Soil sampling for established pastures and forage fields to be planted next spring is important.
With initial forage analysis coming in at very low nutritional levels, it is critical that you have your forages analyzed. Winter feed costs typically represent the largest portion of livestock expenses.
A forage analysis is the only way to determine if hay will meet an animal’s nutrient requirements during the winter.
At least sample each cutting to determine the nutrient value of each.
This will allow you to determine now which forage to feed the animals you have with the highest nutrient requirement.
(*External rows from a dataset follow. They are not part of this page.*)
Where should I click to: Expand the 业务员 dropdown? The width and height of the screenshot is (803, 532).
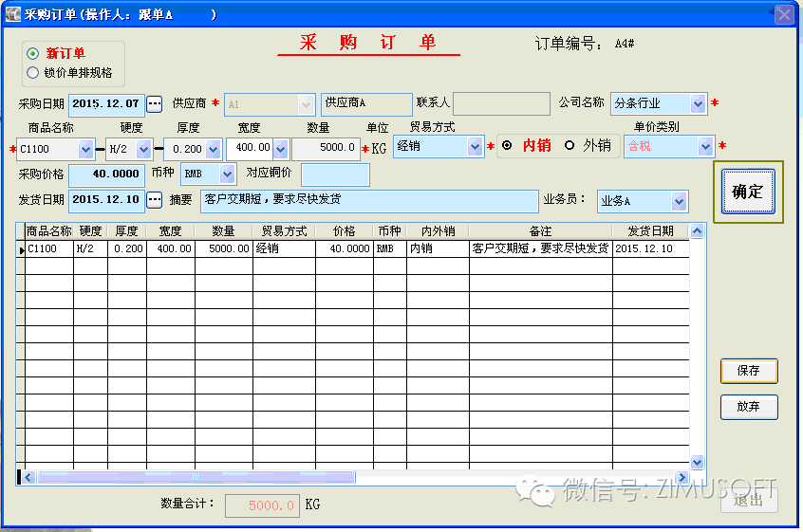pyautogui.click(x=678, y=201)
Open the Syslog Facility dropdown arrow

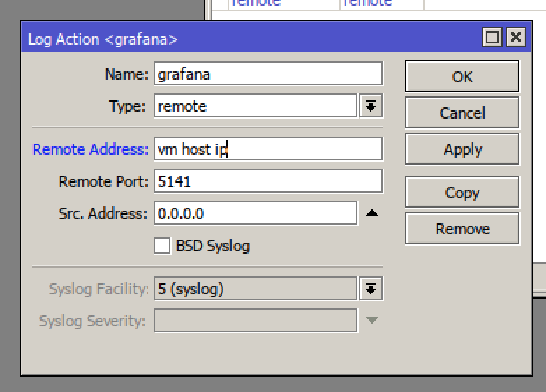point(371,288)
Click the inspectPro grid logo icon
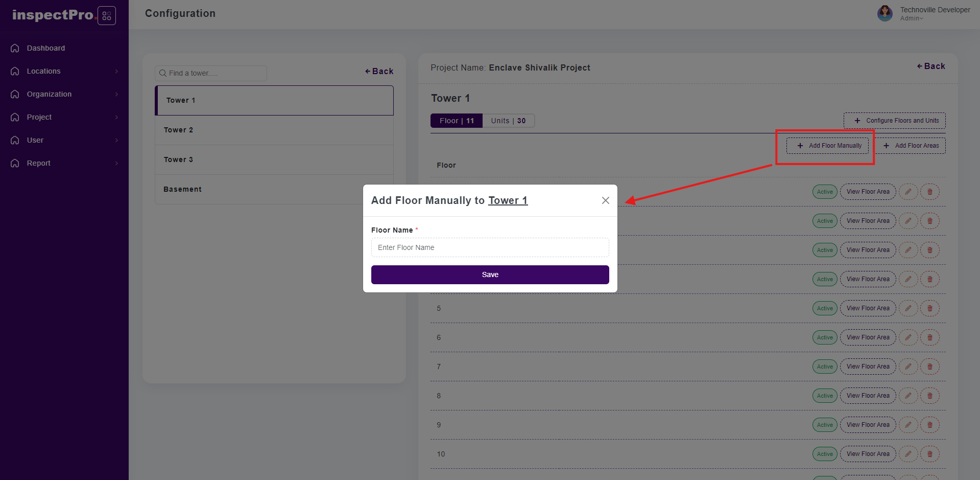Image resolution: width=980 pixels, height=480 pixels. pyautogui.click(x=106, y=16)
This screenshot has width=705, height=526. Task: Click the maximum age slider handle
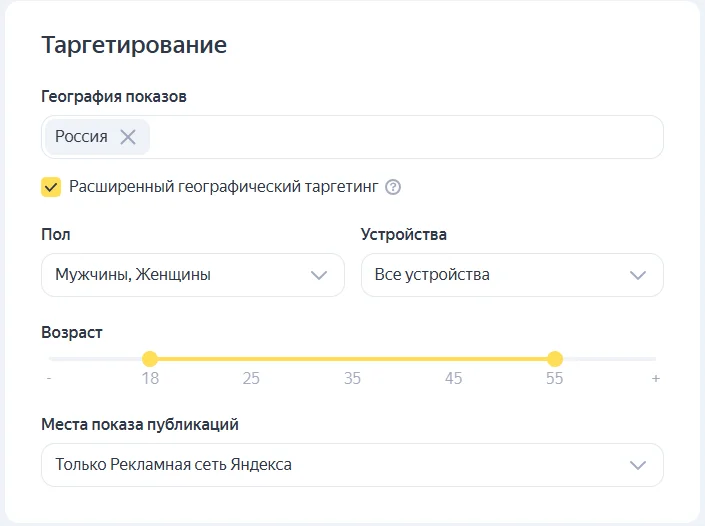coord(555,359)
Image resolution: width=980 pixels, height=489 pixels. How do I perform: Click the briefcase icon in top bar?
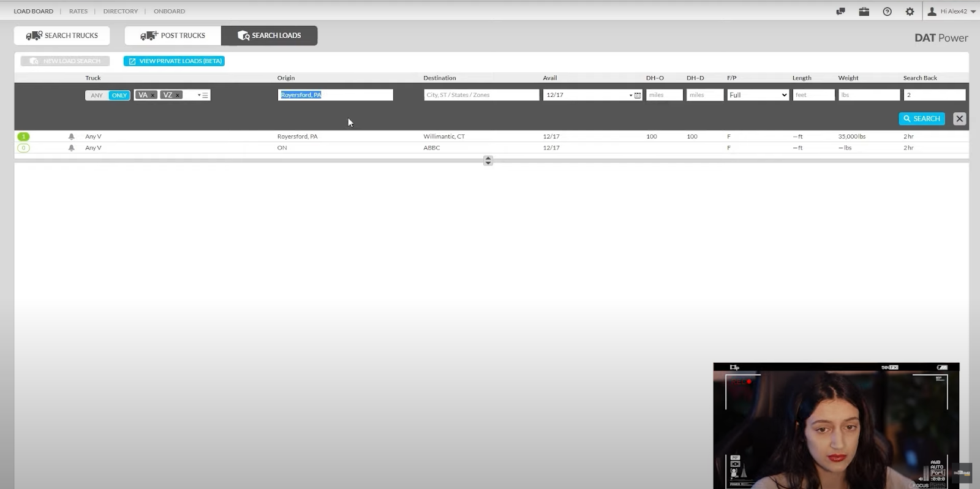pos(864,12)
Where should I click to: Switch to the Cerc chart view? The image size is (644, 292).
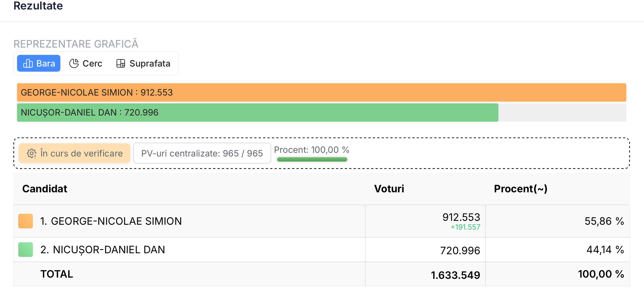pos(86,63)
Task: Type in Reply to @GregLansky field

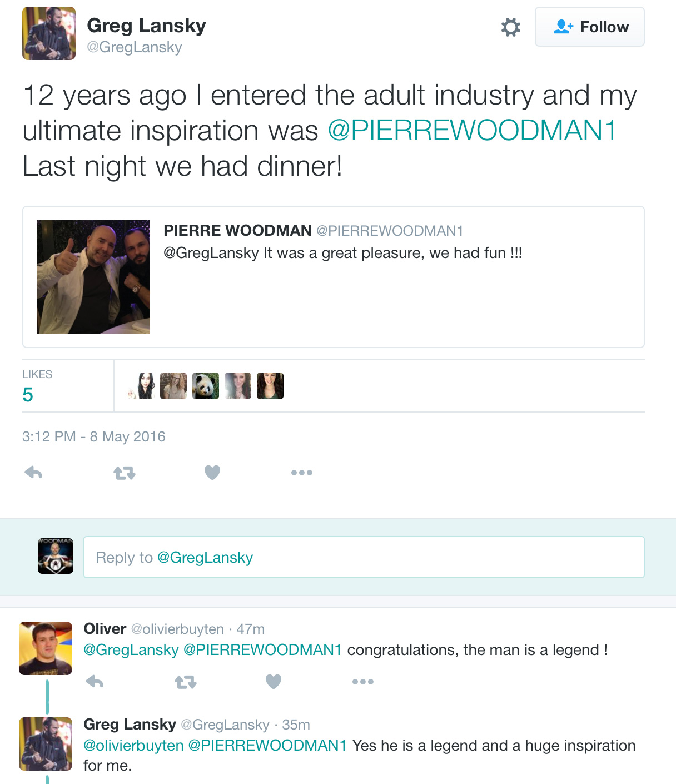Action: click(x=364, y=557)
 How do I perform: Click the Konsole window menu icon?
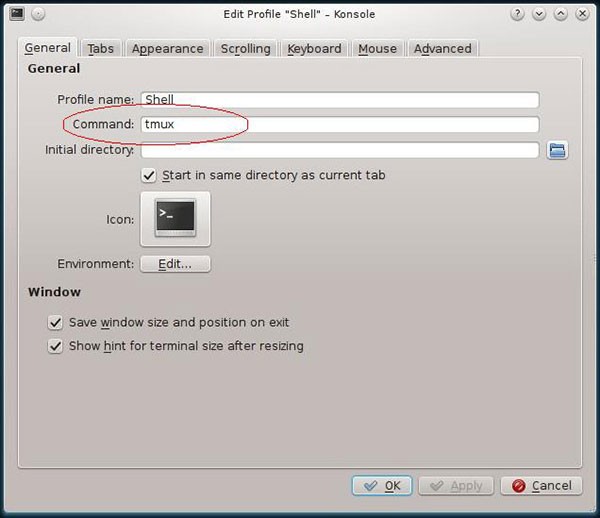click(17, 14)
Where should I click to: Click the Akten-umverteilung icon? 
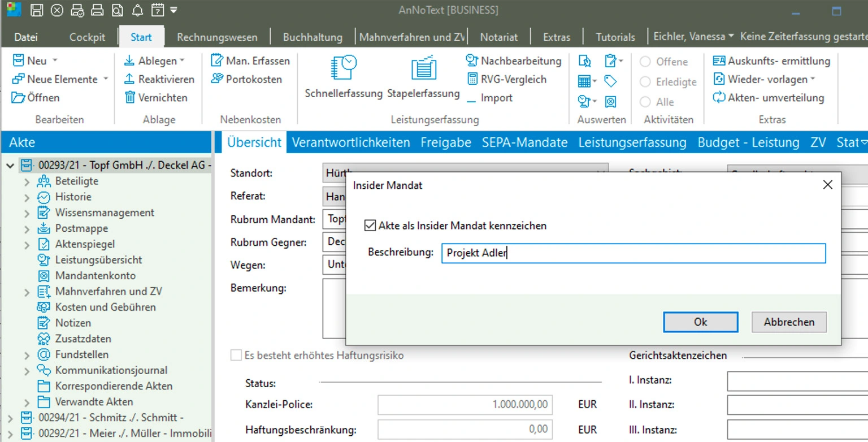coord(719,98)
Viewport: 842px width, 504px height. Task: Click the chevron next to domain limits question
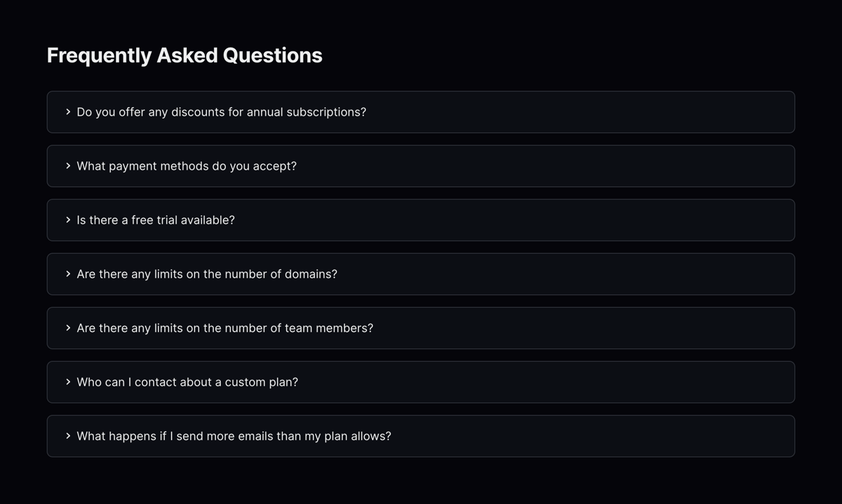pos(67,273)
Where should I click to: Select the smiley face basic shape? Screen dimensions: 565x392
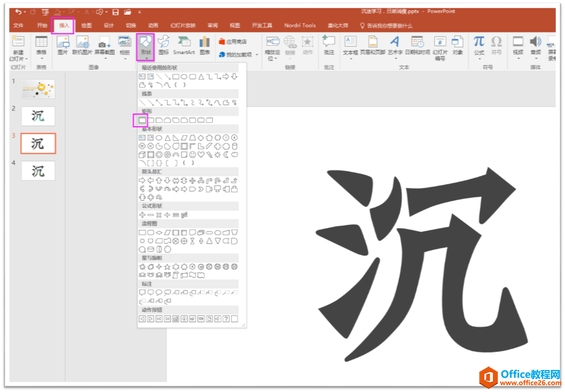click(x=193, y=155)

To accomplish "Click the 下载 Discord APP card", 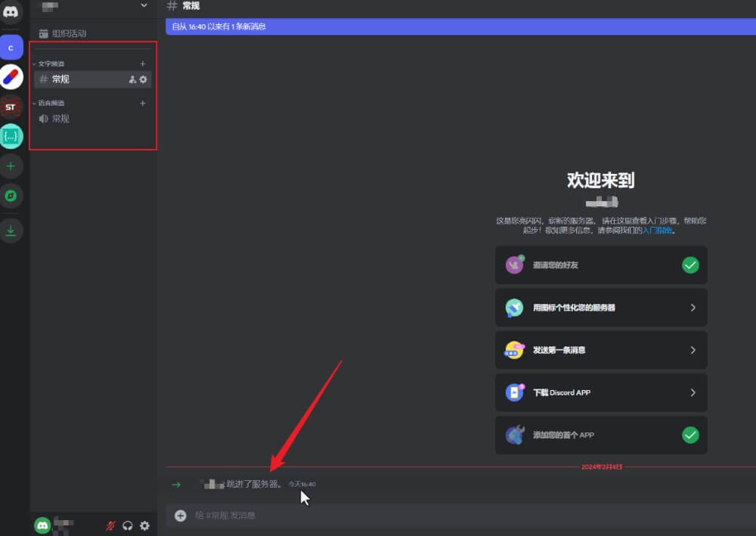I will [x=601, y=392].
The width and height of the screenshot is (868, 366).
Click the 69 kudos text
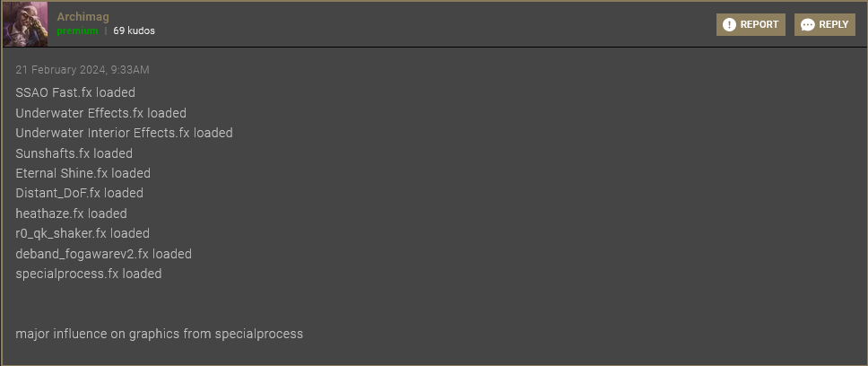(134, 31)
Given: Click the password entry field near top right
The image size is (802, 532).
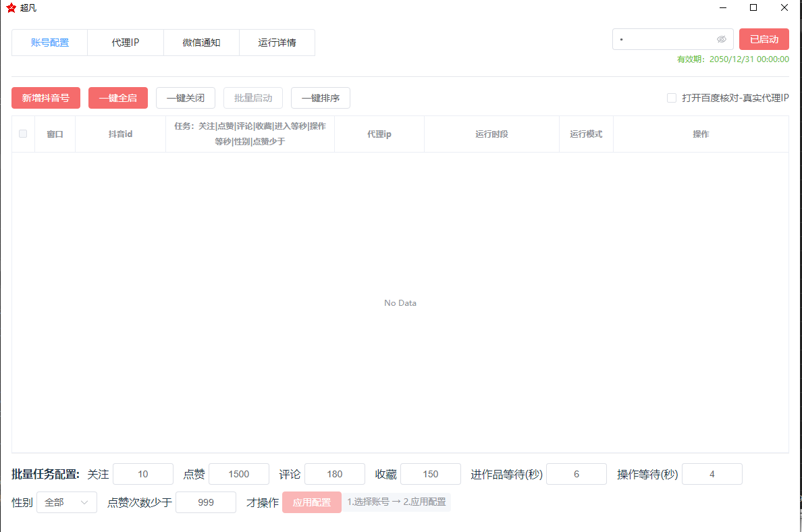Looking at the screenshot, I should pos(665,39).

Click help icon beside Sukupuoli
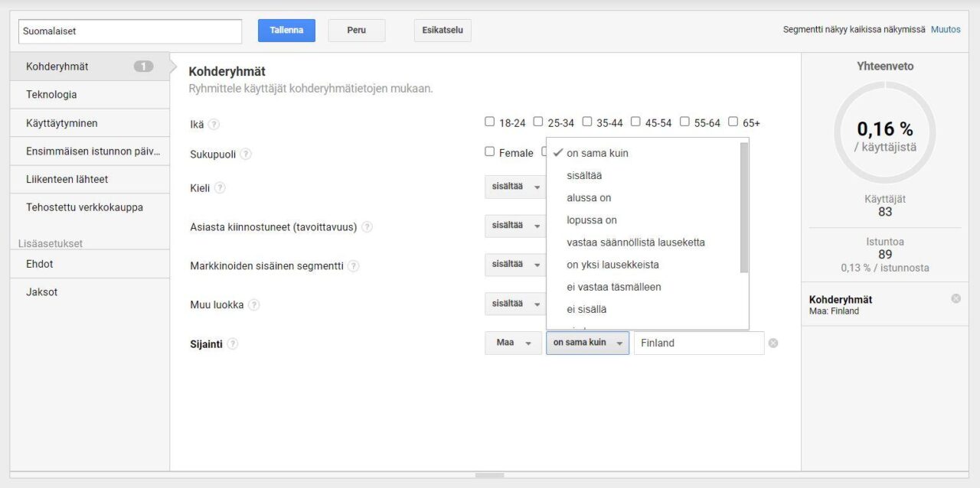pyautogui.click(x=245, y=154)
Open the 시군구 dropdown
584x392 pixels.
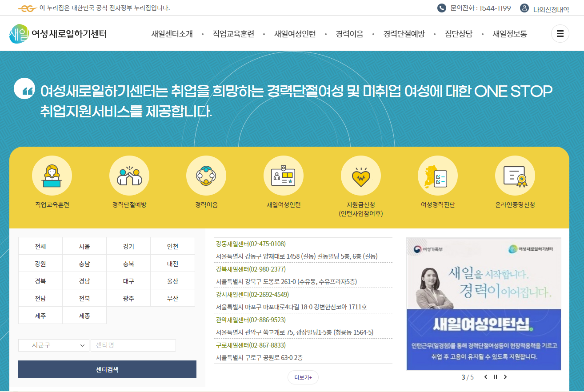point(53,345)
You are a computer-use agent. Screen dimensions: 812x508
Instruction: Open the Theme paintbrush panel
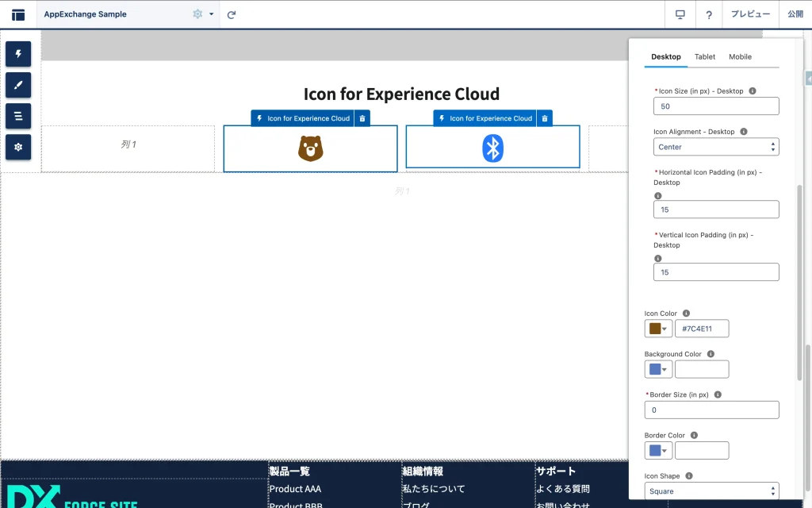(x=18, y=85)
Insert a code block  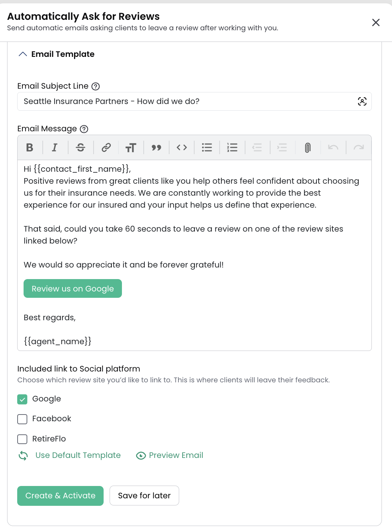pyautogui.click(x=182, y=147)
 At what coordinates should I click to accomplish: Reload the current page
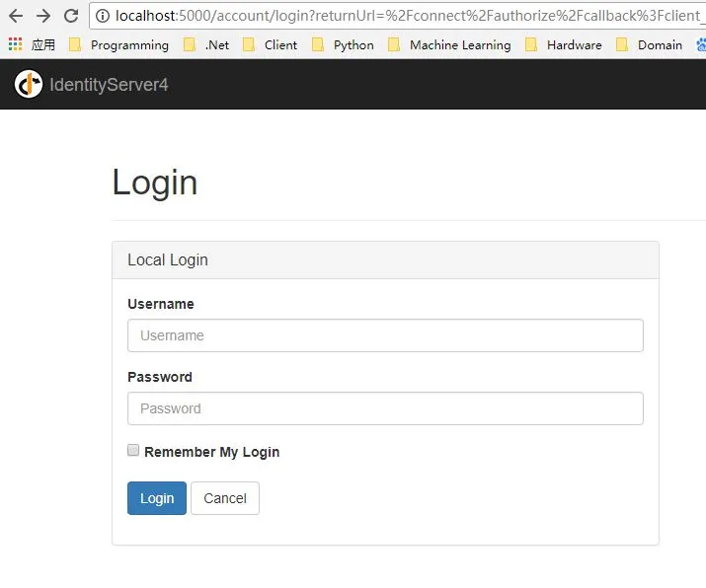[x=71, y=16]
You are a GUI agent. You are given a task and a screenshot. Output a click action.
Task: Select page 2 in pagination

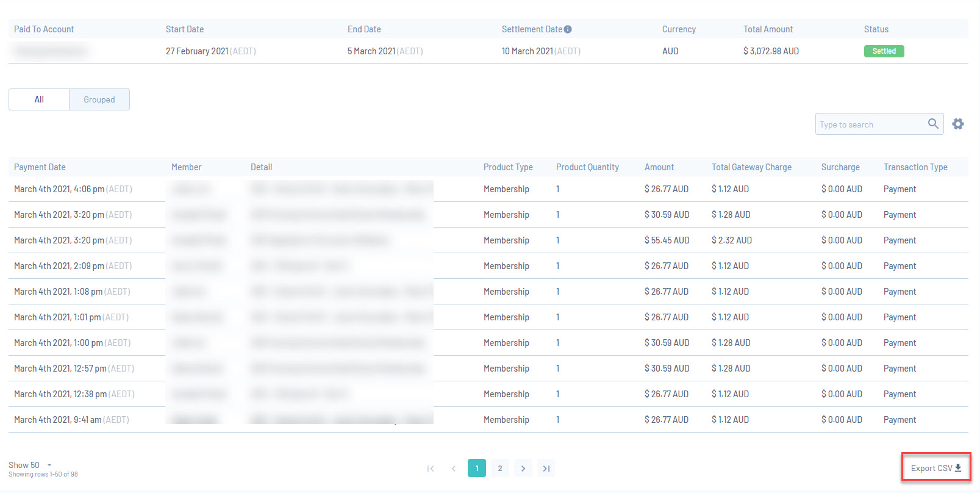pos(500,468)
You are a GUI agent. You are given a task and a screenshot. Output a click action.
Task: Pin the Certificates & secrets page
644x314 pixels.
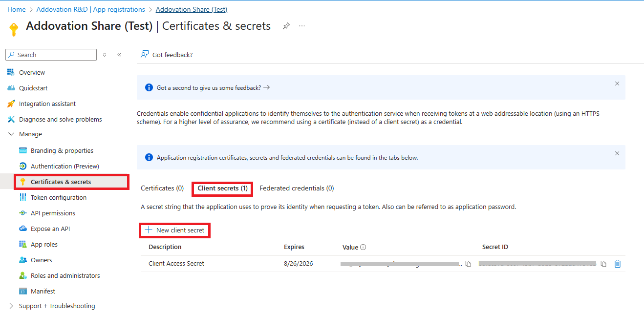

Although many of us had some decent weather to get second, third and, hopefully, fourth cuttings of forages harvested in a timely manner, knowing what the quality is will be extremely helpful.
For much of the forages made this spring, corn will need to be supplemented to increase the energy needs, but a protein source such as soybean meal may also need to be added.
With tight supplies across the state, you will want to determine your inventory and quality as early as possible.
This will give you time now to purchase additional forages or supplements instead of scrambling to find them this winter.
If you do need to purchase additional hay, hopefully, it has an analysis on it. Unfortunately, many times they do not.
Visual estimation of the nutritive value of hay is nearly impossible. Visually you can estimate maturity, condition, purity, color and smell.
Nutrient levels will also vary depending upon level of legumes compared to grasses in the bale. If purchased hay has not been tested, it should be sampled and analyzed so you can plan your feeding program.
Many of the county extension offices or local feed dealers have a hay probe that you can use to collect samples. It is extremely important to follow the correct sampling procedures for accurate results.
Forage tests are relatively inexpensive compared to the value of knowing what you are feeding and when it is needed.
It is possible for an animal to starve to death with their head in a round bale feeder all winter long. It happened last year.
So now is the time to determine the quantity and quality of the forages we have to determine the best feeding program possible.